Das Leben im Jugendseminar folgt einem rhythmisierten Wochenplan, der bunt zusammengestellt ist. Auf das gemeinsame Frühstück folgt jeden Tag ein wöchentlich wechselnder Morgenkurs, der sich Themen widmet, die überschrieben sind mit: Die Auseinandersetzung mit dem Bösen, Gentechnik und Lebensforschung, Empathie und Dialog – sozial-kreative Übungstage oder auch mit Anleitung für ein lebensdienliches Wirtschaften. «Die Morgenkursthemen haben durch die drei Trimester hindurch verschiedene Schwerpunkte. Im Herbsttrimester ist es Mensch und Kultur, im Winter- beziehungsweise Frühjahrstrimester ist es der Mensch in der Selbsterkenntnis und im Sommertrimester Mensch und Natur», erläutert Bindelli die Auswahl der Themen. Nach dem Morgenkurs geht es mit zwei aufeinanderfolgenden Hauptkurseinheiten weiter, die in der einen Woche aus Bothmergymnastik und Sprache und in der anderen aus Eurythmie und der Arbeit an dem Buch Theosophie von Rudolf Steiner bestehen. Wer sich noch weiter in die Grundlagen der Anthroposophie vertiefen will, kann nachmittags an der Erarbeitung der Philosophie der Freiheit teilnehmen. In den Pausen zieht es die jungen Leute oft in den weitläufigen am Hang gelegenen Garten – mit Kaffee und Gespräch. Die Pflege des Gartens ist ebenso fest im Wochenplan verankert wie das Putzen der großen gelben Villa, in der das Jugendseminar zu Hause ist. Das Singen im Chor, Eurythmie, Bothmergymnastik sowie Sprech- und Schauspielkunst sollen das Künstlerische in den jungen Menschen nähren. Abends kommen die Seminarist:innen zum Beispiel zur sogenannten Geburtstagserzählung zusammen. Die erzählende Person hält Rückblick auf das bisherige Leben und teilt mit der Gruppe bedeutsame Stationen der eigenen Biografie. Und neben all dem bleibt auch noch Zeit für individuelle Projekte – allein oder im Team. Dafür sieht der Wochenplan am Mittwochvormittag, am sogenannten Aktionstag, eine Eigeninitiativzeit vor. «Was wir hier anbieten, ist ein Studium Generale, das wir für jede Gruppe bestmöglich an ihre Bedürfnisse anpassen. Wir wollen, dass die jungen Menschen ihre eigene Bildung hier zu ihrem ganz individuellen Projekt machen können», fasst Seminarleiter Bindelli das Anliegen der Einrichtung zusammen.

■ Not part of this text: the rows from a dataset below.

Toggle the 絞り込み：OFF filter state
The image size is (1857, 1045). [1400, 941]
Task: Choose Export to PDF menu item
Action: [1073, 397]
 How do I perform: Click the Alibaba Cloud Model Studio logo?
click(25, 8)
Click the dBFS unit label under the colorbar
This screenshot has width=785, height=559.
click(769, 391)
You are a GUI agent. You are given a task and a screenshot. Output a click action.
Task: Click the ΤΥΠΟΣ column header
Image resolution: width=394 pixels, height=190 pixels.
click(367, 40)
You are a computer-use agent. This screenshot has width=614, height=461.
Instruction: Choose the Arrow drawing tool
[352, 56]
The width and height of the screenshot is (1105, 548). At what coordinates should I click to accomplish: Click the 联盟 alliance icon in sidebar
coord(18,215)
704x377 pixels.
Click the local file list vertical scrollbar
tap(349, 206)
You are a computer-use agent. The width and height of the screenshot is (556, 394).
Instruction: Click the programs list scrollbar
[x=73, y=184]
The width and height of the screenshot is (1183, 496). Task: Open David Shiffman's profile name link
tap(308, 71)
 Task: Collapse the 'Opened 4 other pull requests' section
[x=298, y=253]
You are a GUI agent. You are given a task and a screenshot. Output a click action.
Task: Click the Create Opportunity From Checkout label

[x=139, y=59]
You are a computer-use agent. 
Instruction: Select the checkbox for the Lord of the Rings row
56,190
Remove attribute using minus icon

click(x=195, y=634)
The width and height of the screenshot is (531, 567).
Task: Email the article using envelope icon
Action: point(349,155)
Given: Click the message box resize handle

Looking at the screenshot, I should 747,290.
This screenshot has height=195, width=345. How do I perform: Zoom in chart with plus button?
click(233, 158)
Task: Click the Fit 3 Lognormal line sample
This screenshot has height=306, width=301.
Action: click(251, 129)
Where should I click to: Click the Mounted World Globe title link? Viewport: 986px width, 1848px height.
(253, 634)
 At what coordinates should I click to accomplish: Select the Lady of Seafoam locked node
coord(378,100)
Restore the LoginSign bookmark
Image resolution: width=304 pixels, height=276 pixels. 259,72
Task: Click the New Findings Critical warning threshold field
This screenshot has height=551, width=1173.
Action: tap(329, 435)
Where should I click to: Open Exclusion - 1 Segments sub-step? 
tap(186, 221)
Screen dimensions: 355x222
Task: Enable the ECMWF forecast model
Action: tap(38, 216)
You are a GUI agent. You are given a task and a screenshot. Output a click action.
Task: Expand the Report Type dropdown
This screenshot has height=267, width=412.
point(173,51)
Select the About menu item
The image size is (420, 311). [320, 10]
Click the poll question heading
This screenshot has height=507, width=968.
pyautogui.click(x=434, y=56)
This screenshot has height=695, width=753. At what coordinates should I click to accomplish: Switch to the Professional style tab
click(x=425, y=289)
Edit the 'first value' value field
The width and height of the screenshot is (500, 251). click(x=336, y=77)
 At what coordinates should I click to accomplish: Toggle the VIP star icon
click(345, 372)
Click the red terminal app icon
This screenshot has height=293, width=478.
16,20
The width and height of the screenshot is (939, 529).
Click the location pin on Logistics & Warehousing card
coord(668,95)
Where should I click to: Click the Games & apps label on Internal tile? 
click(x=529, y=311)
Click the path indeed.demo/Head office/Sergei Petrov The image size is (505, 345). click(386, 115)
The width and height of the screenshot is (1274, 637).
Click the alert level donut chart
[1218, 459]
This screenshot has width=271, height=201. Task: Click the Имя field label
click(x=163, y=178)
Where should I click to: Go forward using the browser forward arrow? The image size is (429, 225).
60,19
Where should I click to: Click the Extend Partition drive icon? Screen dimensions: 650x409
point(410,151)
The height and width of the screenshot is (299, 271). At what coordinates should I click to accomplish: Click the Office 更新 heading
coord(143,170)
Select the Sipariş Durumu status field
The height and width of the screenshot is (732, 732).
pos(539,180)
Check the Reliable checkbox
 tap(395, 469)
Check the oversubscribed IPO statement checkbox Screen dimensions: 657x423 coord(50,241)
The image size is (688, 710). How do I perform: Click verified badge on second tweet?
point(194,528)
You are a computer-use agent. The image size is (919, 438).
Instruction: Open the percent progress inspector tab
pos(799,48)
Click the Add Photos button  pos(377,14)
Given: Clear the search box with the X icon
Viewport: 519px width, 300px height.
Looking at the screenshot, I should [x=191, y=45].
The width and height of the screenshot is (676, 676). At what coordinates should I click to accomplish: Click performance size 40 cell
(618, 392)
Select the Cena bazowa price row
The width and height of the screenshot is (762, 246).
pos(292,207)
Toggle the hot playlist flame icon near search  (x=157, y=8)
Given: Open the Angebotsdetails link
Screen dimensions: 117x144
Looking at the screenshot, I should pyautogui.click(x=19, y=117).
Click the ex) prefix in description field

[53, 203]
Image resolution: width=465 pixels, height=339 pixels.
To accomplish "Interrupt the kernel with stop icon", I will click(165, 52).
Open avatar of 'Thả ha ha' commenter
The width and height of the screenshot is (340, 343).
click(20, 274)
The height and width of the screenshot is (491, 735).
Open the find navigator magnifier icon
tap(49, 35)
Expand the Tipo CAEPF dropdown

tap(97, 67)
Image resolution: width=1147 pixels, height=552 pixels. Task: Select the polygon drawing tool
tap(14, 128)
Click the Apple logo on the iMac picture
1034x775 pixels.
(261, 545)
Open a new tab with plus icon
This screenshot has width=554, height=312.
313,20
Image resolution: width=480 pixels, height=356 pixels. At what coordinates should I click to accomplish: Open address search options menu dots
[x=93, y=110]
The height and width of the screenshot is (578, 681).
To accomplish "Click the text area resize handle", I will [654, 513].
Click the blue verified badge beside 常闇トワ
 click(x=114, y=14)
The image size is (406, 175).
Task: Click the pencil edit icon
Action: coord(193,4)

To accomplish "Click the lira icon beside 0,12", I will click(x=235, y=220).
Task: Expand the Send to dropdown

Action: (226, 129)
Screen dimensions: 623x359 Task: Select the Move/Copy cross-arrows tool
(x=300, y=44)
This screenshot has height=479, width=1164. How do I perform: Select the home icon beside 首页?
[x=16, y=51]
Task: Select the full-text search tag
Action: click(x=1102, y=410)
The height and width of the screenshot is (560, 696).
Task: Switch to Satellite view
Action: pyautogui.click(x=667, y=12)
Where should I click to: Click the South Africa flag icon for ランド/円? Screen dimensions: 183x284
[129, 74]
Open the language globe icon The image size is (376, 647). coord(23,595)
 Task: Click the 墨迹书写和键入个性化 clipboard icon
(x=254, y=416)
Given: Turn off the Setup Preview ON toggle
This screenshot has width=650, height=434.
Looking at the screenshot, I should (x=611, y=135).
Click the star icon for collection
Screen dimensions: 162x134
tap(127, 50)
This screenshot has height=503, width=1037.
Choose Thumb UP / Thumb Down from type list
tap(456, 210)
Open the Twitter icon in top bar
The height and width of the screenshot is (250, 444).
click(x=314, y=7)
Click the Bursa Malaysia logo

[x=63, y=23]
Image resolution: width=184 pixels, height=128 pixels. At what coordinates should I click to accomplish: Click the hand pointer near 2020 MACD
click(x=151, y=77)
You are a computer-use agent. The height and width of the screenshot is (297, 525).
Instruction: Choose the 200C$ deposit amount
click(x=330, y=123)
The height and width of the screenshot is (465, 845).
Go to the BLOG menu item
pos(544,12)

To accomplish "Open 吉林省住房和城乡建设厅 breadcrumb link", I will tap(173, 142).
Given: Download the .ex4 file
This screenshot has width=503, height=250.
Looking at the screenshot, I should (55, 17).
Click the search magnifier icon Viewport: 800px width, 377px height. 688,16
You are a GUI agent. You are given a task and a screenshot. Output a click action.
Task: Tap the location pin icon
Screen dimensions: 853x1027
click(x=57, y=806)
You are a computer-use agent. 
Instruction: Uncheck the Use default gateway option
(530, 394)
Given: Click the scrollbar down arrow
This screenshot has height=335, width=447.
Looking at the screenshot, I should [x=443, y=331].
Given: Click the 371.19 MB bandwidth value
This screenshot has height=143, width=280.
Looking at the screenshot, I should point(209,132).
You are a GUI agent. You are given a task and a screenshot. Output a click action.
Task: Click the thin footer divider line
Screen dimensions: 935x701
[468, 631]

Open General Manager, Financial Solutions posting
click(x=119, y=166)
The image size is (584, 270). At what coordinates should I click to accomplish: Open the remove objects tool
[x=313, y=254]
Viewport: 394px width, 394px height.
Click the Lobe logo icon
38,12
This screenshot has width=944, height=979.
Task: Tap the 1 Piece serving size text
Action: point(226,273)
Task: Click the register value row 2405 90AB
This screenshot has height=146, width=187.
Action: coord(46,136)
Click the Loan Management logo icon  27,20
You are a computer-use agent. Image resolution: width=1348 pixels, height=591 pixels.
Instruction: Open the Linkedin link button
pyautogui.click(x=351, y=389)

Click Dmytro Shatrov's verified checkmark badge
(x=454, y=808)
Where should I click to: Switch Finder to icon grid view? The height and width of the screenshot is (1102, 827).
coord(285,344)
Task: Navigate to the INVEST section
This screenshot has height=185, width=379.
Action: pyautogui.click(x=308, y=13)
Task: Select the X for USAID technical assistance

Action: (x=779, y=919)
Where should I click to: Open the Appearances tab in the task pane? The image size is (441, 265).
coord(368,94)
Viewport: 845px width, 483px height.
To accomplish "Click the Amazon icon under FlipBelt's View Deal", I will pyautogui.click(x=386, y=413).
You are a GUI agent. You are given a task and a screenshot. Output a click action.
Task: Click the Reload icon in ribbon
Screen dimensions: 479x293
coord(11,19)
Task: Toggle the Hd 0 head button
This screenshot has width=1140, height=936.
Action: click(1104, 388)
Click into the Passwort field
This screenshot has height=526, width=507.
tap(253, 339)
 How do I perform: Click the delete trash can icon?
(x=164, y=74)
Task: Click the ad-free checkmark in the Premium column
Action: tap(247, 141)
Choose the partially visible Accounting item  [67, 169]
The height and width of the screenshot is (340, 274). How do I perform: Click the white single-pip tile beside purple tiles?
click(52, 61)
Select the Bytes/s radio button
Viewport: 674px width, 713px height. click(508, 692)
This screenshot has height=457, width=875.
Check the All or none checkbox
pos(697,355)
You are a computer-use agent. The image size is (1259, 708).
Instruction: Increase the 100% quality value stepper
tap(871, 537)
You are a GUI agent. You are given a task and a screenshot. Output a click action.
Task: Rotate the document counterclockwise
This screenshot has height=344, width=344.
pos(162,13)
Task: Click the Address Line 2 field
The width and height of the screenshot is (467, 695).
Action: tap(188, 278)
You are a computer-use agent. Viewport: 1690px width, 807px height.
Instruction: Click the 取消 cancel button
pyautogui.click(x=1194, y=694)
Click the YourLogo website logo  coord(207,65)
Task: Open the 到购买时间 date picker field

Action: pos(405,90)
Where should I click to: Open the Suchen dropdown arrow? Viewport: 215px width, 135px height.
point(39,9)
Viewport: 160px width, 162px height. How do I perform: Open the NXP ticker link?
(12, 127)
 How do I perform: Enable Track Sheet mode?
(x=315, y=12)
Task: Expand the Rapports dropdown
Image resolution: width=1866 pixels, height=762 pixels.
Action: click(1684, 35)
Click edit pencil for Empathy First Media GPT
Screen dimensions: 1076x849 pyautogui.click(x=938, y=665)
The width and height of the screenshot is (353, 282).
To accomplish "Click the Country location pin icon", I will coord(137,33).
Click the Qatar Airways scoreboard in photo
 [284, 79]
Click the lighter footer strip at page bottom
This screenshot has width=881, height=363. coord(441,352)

Eine, die genau das vorhat, ist Olivia. Sie ist aus Brasilien ans Jugendseminar gekommen und inzwischen seit einem guten halben Jahr da. Zur Vorbereitung hat sie ein Freiwilliges Soziales Jahr in Deutschland absolviert – vor allem, um die Sprache zu lernen, denn die Unterrichtssprache am Jugendseminar ist Deutsch. Olivia möchte die Zeit am Seminar dafür nutzen, um «im Körper anzukommen». «Ich weiß, dass ich starke intellektuelle Kräfte habe und viel im Kopf lebe. Das ist nicht schlecht, aber es ist sehr einseitig. Ich möchte einen Ausgleich schaffen. Deshalb praktiziere ich viel Bothmergymnastik zusätzlich zu den Stunden, die wir eh schon haben», sagt die 21-Jährige.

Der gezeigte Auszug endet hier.